NGC 1395 is home to a large number of globular clusters, with their total number estimated to be 6000±1100, compared to 150–200 in and around the Milky Way. There are two different populations of globular clusters in the galaxy, named blue and red from their photometric color. The clusters of the red subpopulation lie closer to the centre of the galaxy while the blue ones lie mostly in the halo. The surface density profile of the blue globular clusters indicates that the galaxy has accreted a significant number of dwarf satellites.

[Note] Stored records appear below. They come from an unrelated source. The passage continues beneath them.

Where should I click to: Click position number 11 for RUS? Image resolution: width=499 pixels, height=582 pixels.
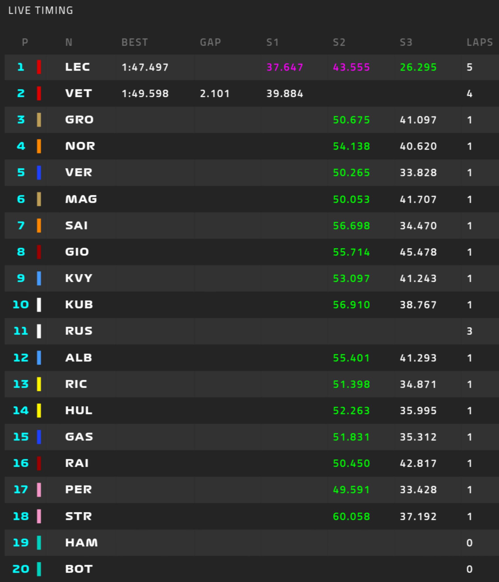[x=21, y=331]
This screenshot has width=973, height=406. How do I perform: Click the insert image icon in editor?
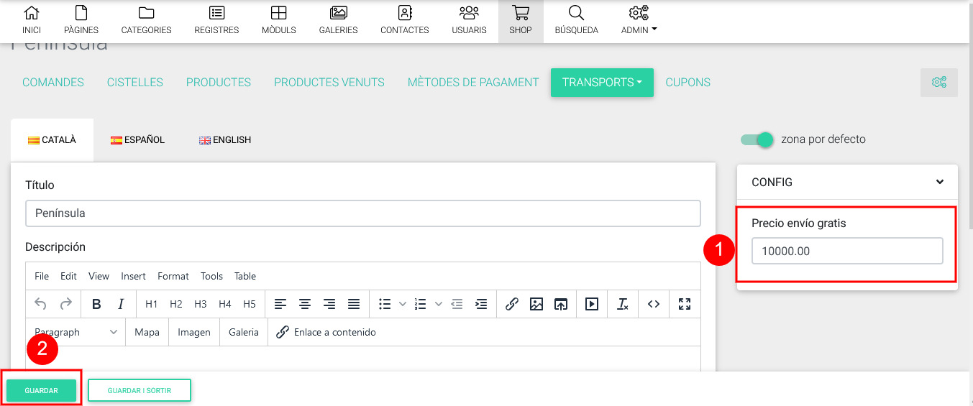pyautogui.click(x=536, y=304)
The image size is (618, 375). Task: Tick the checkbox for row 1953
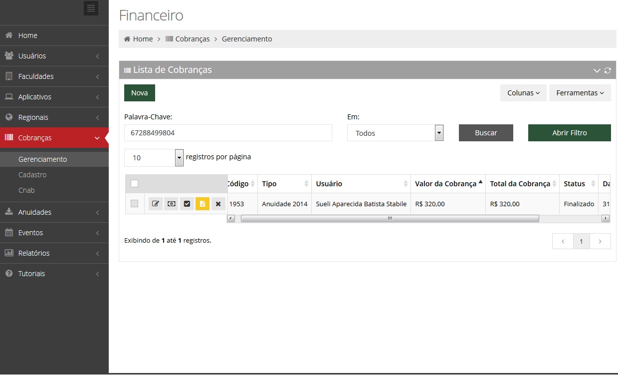coord(134,204)
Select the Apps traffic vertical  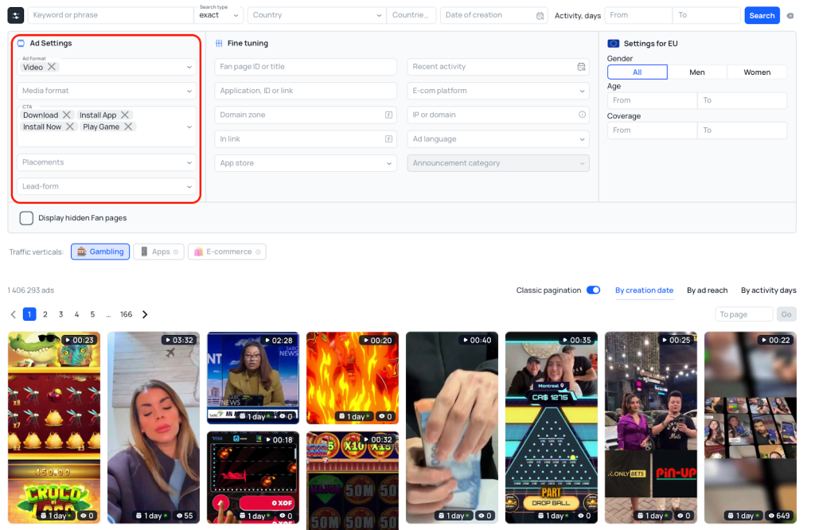(x=158, y=251)
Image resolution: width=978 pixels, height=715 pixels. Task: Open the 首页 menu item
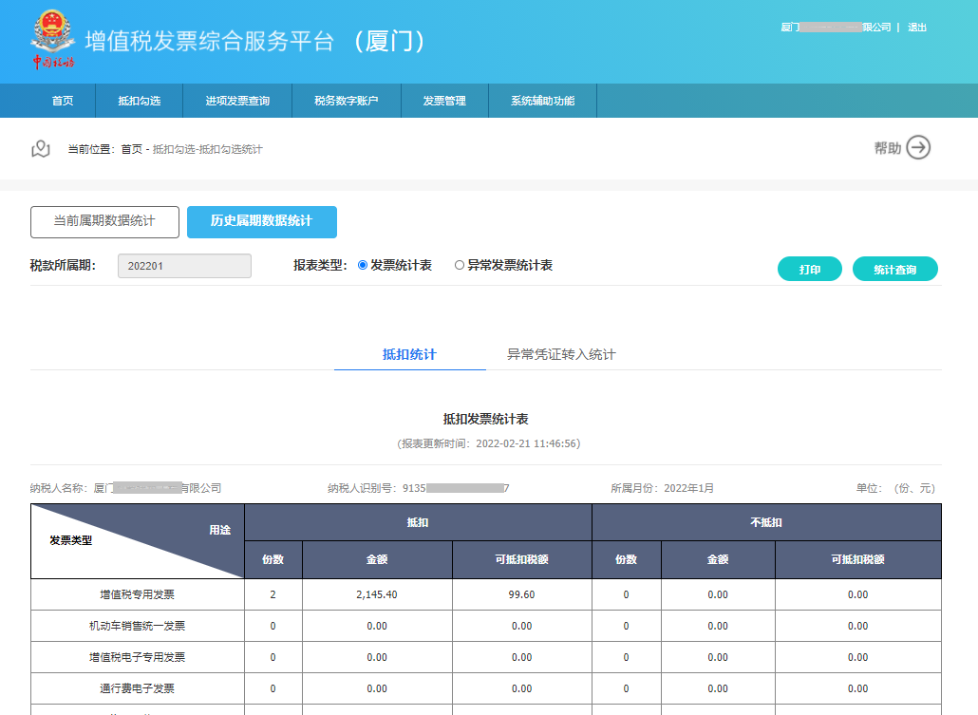click(63, 100)
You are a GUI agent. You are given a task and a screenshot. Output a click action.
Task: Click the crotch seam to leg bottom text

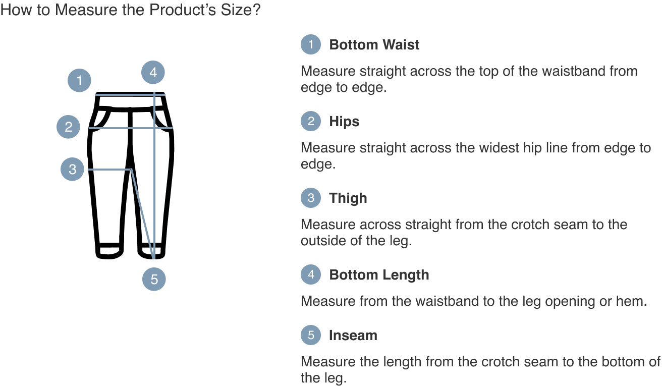click(480, 370)
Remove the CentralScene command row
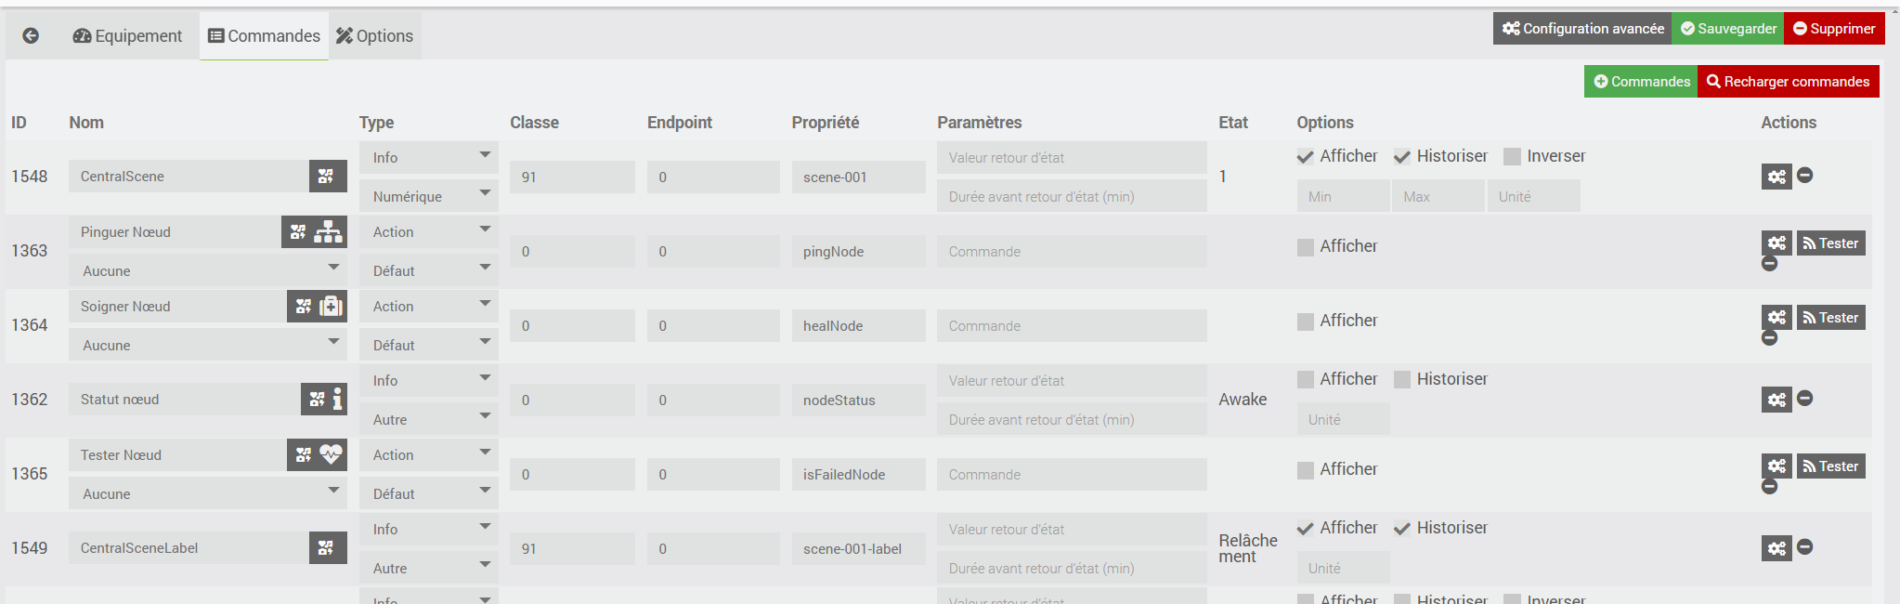 coord(1805,176)
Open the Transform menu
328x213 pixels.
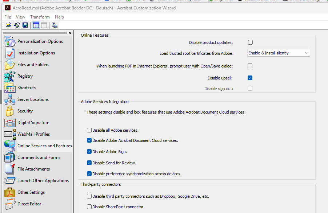click(40, 17)
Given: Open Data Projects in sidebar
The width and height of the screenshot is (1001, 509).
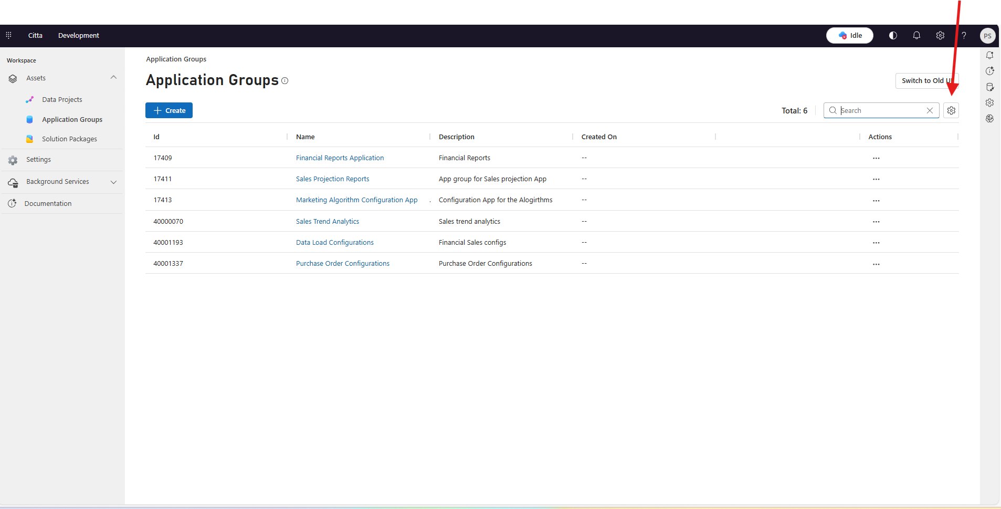Looking at the screenshot, I should pyautogui.click(x=62, y=99).
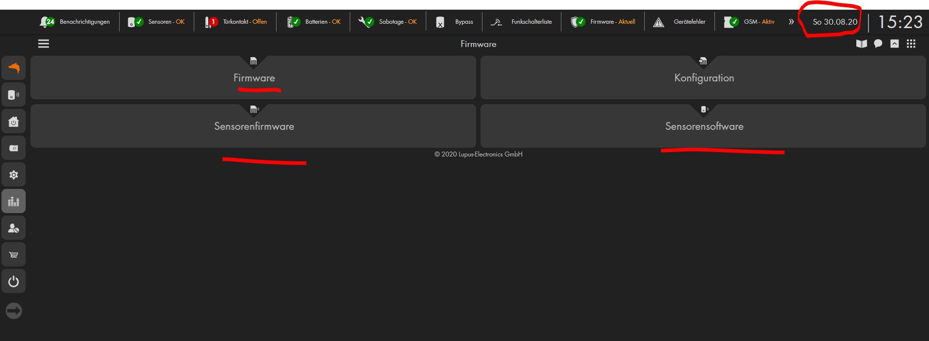Expand status bar with double-chevron arrow
Image resolution: width=929 pixels, height=341 pixels.
(x=791, y=22)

David Malin and Dave Carter discovered in 1983 low contrast shells in the bright envelope of NGC 1395. The brightest shell lies 3 arcminutes northwest of the galactic centre. A perpendicular feature is seen also in deep imaging in the northwest part of the galaxy. Features like these are indicative of recent accretion of a smaller galaxy in the recent past.

== Nearby galaxies ==
NGC 1395 is part of the Eridanus Cluster and is the brightest member of the NGC 1395 subgroup. Other members of this subgroup are the galaxies IC 1952, NGC 1401, NGC 1414, NGC 1415, NGC 1422, NGC 1426, NGC 1438, and NGC 1439.